**Task to carry out:**
Copy out the listing below exactly, please, and skip any pictures.

**Exercise material:**
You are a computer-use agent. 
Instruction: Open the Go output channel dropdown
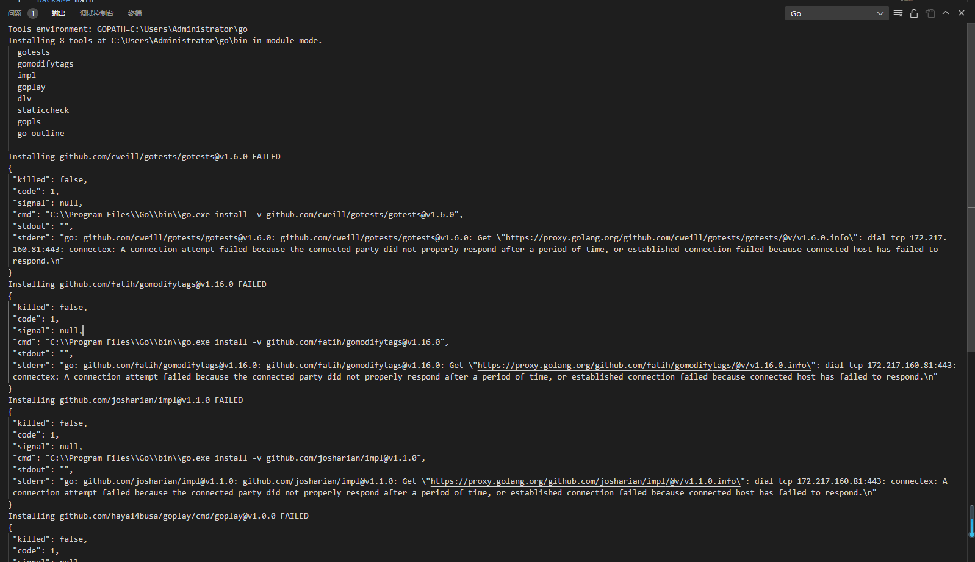[836, 13]
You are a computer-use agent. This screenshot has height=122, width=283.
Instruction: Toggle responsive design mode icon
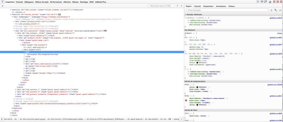265,2
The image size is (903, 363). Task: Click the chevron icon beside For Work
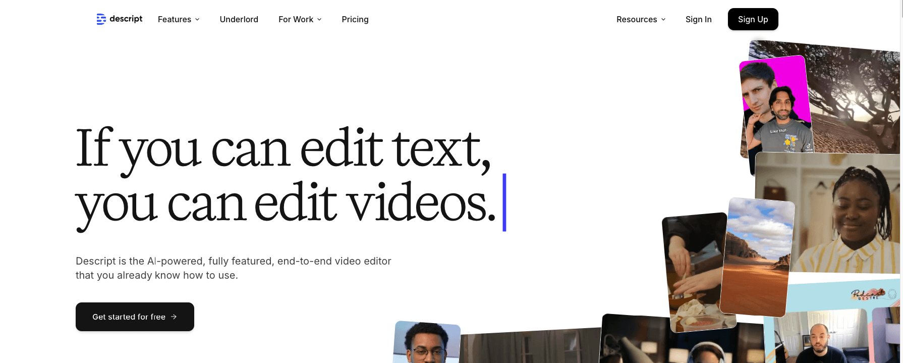(319, 20)
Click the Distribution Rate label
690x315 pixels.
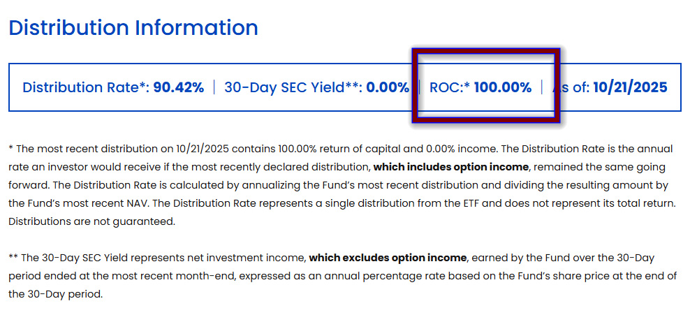[x=85, y=87]
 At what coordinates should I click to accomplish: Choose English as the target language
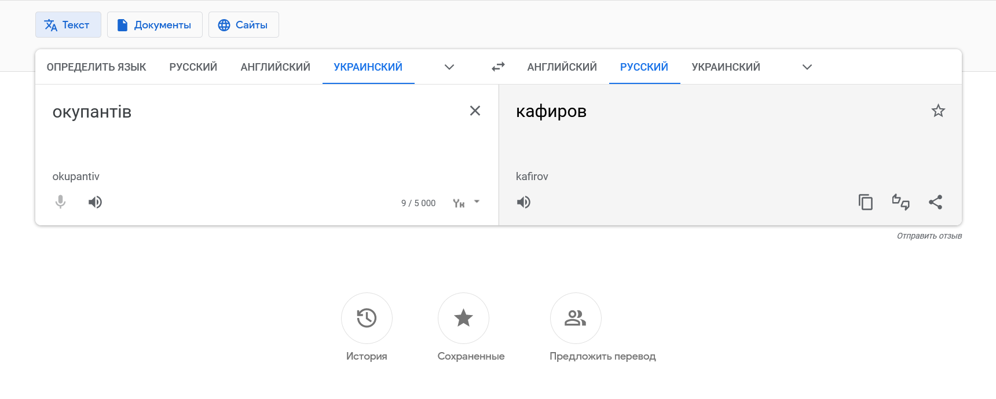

**Output for this exercise:**
You are a computer-use agent. 
Instruction: Open the Go output channel dropdown
[836, 13]
You are a computer-use agent. This screenshot has height=122, width=283.
Instruction: Toggle responsive design mode icon
265,2
The image size is (903, 363). Task: Click the chevron icon beside For Work
(319, 20)
Click the Distribution Rate label
690x315 pixels.
[x=85, y=87]
 At what coordinates should I click to accomplish: Choose English as the target language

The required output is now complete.